§ **PROBLEM TO WORK ON**
Since the records include pictures, leave those out while you reproduce exactly and only the lines from the one containing "Point to the 'C bacterium' row label" through the one containing "Action: [280, 235]", inclusive.

§ **DATA TO PROCESS**
* * * * *

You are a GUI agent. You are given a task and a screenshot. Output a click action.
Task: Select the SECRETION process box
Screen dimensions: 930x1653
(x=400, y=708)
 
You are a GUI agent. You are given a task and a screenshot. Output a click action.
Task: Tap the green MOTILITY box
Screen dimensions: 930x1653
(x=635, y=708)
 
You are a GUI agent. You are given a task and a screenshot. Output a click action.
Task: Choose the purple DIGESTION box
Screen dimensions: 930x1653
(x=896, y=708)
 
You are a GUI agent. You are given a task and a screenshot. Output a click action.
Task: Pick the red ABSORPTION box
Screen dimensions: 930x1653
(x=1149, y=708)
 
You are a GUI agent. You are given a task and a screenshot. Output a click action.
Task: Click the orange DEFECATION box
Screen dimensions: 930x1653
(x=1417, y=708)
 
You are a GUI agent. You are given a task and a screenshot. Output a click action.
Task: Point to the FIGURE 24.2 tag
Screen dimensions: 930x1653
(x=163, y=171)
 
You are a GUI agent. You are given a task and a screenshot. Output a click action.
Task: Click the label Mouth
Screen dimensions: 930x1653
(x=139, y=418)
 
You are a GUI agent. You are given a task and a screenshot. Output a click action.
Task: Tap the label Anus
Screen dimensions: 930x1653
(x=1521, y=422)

* * * * *

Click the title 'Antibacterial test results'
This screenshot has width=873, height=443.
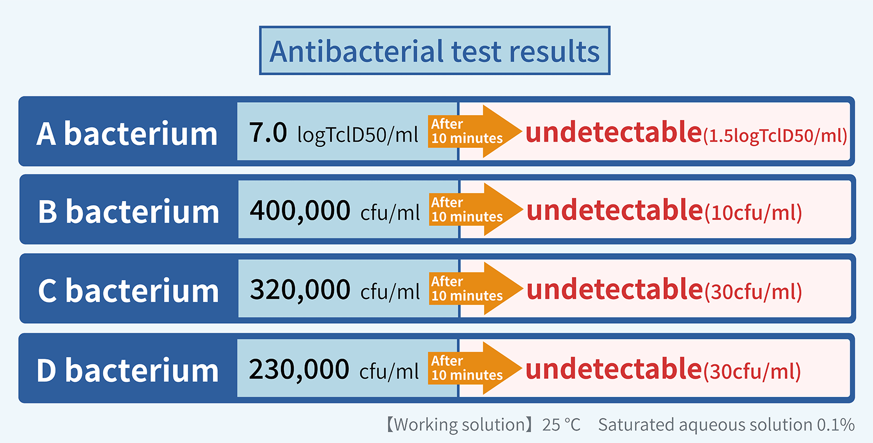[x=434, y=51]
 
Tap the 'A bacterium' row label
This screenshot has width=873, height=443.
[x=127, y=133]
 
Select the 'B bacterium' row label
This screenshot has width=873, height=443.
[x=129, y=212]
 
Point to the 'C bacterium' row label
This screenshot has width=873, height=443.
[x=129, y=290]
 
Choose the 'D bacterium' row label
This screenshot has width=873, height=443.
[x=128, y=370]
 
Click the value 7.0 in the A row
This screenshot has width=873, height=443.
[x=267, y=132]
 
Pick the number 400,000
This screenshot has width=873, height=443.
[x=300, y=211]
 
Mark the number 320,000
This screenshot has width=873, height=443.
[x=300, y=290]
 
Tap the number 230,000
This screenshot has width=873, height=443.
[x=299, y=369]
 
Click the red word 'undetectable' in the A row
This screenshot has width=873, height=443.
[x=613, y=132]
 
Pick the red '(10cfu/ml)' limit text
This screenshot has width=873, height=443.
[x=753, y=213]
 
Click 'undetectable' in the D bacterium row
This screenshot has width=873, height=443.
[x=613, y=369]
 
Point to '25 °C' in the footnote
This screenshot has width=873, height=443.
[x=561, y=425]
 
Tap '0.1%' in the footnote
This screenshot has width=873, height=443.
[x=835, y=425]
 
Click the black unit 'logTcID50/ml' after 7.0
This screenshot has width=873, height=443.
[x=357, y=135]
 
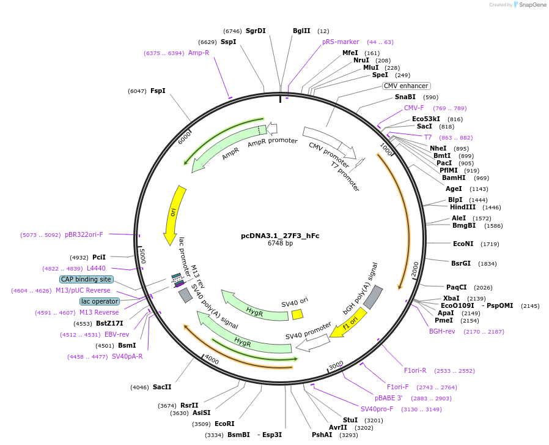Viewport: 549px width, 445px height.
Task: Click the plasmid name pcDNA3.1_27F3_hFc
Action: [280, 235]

* * * * *

§ **COMPLETED TASK**
Point to the 'C bacterium' row label
This screenshot has width=873, height=443.
[x=129, y=290]
 
Choose the 'D bacterium' row label
This screenshot has width=873, height=443.
[x=128, y=370]
 
Click the value 7.0 in the A row
This screenshot has width=873, height=443.
[x=267, y=132]
 
Pick the number 400,000
This screenshot has width=873, height=443.
[x=300, y=211]
 
Mark the number 320,000
This screenshot has width=873, height=443.
[x=300, y=290]
 
Tap the number 230,000
This screenshot has width=873, height=443.
[x=299, y=369]
 
Click the red word 'undetectable' in the A row
This screenshot has width=873, height=443.
[x=613, y=132]
 
Pick the red '(10cfu/ml)' limit text
This screenshot has width=873, height=443.
[x=753, y=213]
 
Click 'undetectable' in the D bacterium row
This screenshot has width=873, height=443.
[x=613, y=369]
 
Point to '25 °C' in the footnote
This screenshot has width=873, height=443.
[x=561, y=425]
 
Tap '0.1%' in the footnote
This screenshot has width=873, height=443.
[x=835, y=425]
 
Click the black unit 'logTcID50/ml' after 7.0
This screenshot has width=873, height=443.
[x=357, y=135]
 
Viewport: 549px width, 445px height.
Task: Click the plasmid name pcDNA3.1_27F3_hFc
Action: [280, 235]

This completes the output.